— Aim —
Switch every "screenshot" in the items below to "image" and write the lines out again, leaving everything else unchanged. Leave the pictures out.

— Provided data —
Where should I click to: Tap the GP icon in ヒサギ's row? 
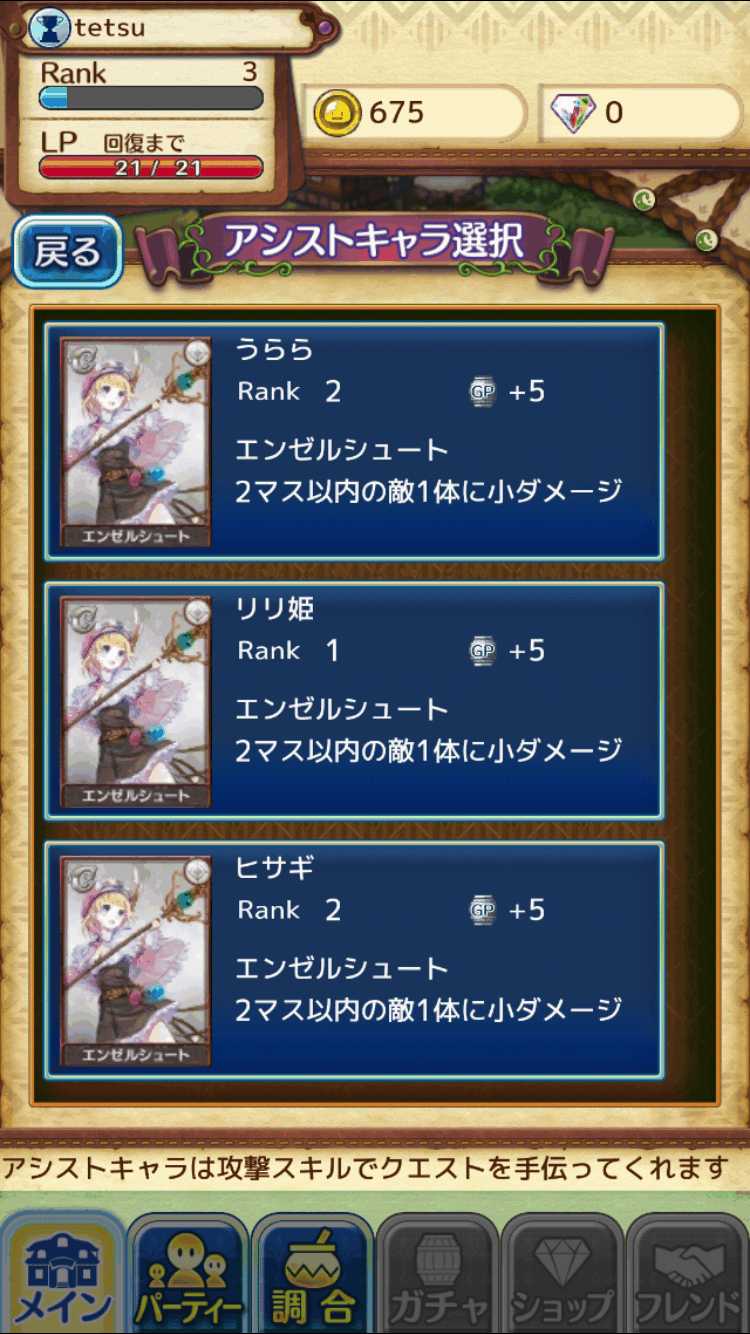click(483, 910)
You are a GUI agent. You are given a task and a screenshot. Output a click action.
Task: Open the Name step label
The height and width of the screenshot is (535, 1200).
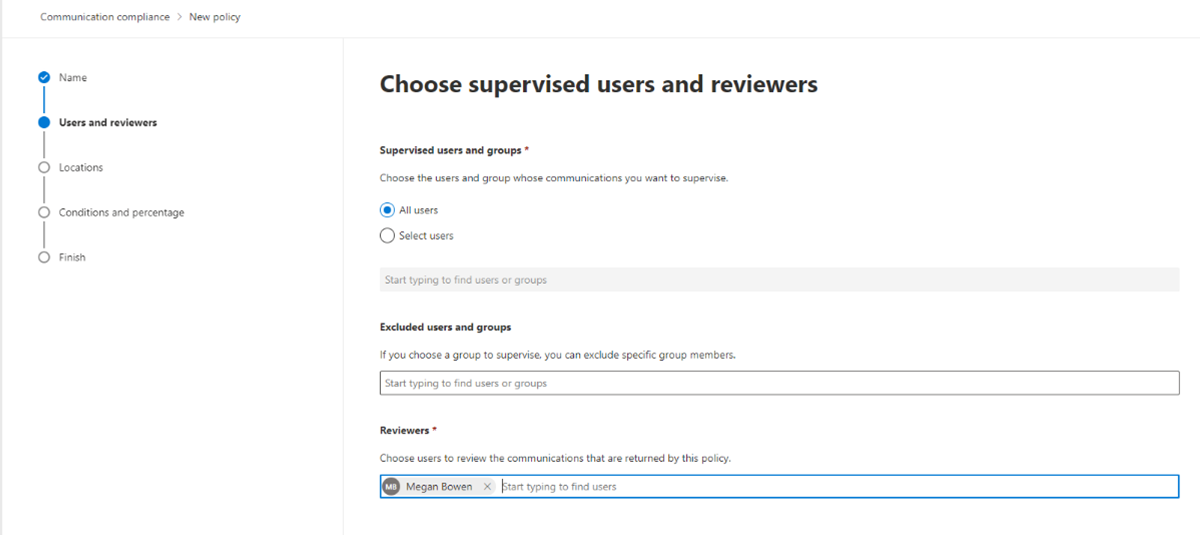(x=73, y=77)
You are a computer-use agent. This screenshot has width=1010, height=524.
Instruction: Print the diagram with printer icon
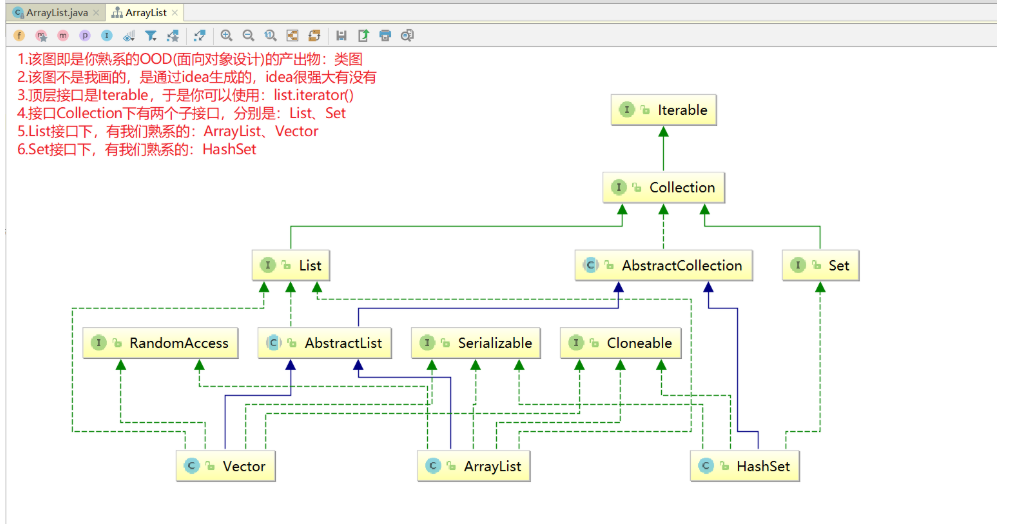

— Result of the exercise —
Where should I click to: Tap the GP icon in ヒサギ's row? 
click(483, 910)
You are a GUI agent. You are given a task and a image. Output a click action.
Task: Open the Name step label
The height and width of the image is (535, 1200).
(x=73, y=77)
You are a computer-use agent. This image has width=1010, height=524.
Instruction: Print the diagram with printer icon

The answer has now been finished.